▶ **AUSZUG**:
━━━

Paläontologie | 04.12.2018

Alberti-Preis 2018 verliehen

Die Alberti-Stiftung hat Prof. Dr. Michael Krings und Dr. Rudolf Stockar am 9. November in Ingelfingen für herausragende Leistungen auf dem Gebiet der Paläontologie geehrt.

 - Gruppenbild mit den Preisträgern: Dr. J. Reich, Kuratoriumsvorsitzender F. Hippelein, Dr. H. Hagdorn, Prof. J. Reitner, Dr. R. Stockar, Prof. M. Krings, Vorstandsvorsitzender Dr. M. Westermann, Regierungspräsident W. Reimer, Bürgermeister M. Bauer, ISTE-Präsident Peter Röhm (v.l.n.r.).
Gruppenbild mit den Preisträgern: Dr. J. Reich, Kuratoriumsvorsitzender F. Hippelein, Dr. H. Hagdorn, Prof. J. Reitner, Dr. R. Stockar, Prof. M. Krings, Vorstandsvorsitzender Dr. M. Westermann, Regierungspräsident W. Reimer, Bürgermeister M. Bauer, ISTE-Präsident Peter Röhm (v.l.n.r.).

━━━

▶ **BEREITGESTELLTE ANGABEN**:

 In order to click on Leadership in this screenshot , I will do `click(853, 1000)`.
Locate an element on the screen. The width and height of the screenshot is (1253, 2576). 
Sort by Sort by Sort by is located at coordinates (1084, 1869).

━━━

▶ **ZIEL DER ÜBUNG**:
Beantworten Sie anhand des Auszugs:
1. An welchem Tag und in welchem Ort wurden die Preisträger geehrt?
2. Auf welchem Gebiet wurden ihre Leistungen ausgezeichnet?
3. Welches Amt wird F. Hippelein in der Bildunterschrift zugeschrieben?
Die Zeilen haben mit dem Auszug nichts zu tun.

▶ **ERGEBNIS DER ÜBUNG**:
1. Am 9. November in Ingelfingen.
2. Auf dem Gebiet der Paläontologie.
3. Kuratoriumsvorsitzender.